→ PROBLEM
In the records below, which lines include "will"? Copy them.

=== Begin Enclosure ===

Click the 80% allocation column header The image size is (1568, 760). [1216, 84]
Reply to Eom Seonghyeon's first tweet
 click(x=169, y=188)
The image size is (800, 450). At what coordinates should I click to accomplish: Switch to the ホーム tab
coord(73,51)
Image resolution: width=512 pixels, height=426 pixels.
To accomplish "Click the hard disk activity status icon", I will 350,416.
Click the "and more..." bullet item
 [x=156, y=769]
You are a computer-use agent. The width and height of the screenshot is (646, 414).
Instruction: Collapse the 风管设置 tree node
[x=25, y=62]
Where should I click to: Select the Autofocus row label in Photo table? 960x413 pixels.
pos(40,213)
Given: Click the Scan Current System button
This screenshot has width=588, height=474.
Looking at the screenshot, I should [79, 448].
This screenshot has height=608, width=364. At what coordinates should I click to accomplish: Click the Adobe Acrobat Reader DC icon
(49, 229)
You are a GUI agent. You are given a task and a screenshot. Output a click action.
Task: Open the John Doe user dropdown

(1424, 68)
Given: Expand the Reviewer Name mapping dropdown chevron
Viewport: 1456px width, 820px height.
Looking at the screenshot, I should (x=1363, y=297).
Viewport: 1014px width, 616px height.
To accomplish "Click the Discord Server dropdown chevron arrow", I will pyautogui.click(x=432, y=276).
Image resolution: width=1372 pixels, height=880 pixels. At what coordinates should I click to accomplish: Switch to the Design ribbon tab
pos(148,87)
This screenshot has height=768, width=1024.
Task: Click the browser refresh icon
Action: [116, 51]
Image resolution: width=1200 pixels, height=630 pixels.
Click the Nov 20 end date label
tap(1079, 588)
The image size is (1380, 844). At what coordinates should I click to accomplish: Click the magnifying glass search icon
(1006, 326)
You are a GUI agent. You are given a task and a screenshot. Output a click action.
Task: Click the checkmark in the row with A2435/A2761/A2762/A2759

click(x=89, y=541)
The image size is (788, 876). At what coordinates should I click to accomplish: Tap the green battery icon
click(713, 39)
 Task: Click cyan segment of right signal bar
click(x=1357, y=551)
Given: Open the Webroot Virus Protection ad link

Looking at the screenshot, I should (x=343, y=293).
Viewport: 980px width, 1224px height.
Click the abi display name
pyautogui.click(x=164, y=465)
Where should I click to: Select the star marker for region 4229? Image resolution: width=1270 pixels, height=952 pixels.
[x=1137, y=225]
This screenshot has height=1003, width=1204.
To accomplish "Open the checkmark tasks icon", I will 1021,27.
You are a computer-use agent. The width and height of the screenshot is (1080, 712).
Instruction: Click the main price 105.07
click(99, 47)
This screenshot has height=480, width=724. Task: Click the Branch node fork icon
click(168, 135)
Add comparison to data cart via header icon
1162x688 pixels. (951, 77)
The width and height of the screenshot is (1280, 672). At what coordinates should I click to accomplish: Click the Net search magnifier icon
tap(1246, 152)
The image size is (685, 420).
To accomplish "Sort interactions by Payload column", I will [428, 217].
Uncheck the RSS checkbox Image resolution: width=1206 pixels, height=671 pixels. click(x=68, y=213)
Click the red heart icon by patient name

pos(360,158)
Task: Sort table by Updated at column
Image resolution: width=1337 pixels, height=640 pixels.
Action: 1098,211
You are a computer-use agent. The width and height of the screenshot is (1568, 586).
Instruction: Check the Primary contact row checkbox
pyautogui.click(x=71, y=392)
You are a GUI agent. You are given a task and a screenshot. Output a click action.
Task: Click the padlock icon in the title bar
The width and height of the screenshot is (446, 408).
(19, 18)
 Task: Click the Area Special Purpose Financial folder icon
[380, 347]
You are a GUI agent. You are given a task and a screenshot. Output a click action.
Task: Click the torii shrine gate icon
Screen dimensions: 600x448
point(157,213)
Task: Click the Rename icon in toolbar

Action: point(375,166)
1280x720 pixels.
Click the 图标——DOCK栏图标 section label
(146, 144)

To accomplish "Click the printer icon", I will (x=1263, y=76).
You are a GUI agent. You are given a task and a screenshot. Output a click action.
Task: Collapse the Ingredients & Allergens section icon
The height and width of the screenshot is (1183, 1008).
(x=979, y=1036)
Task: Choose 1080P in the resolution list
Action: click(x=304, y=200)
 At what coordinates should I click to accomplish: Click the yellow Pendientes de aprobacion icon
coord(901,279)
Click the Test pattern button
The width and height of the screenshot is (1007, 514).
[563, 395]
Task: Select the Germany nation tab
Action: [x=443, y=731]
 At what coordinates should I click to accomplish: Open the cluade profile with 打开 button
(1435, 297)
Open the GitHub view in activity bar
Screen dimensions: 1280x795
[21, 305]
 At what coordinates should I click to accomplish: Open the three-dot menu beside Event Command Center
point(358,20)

=== End Enclosure ===

→ RESULT
To accomplish "Click the hard disk activity status icon", I will 350,416.
To accomplish "Click the Discord Server dropdown chevron arrow", I will pyautogui.click(x=432, y=276).
To accomplish "Open the checkmark tasks icon", I will 1021,27.
To accomplish "Sort interactions by Payload column", I will [428, 217].
To accomplish "Click the printer icon", I will (x=1263, y=76).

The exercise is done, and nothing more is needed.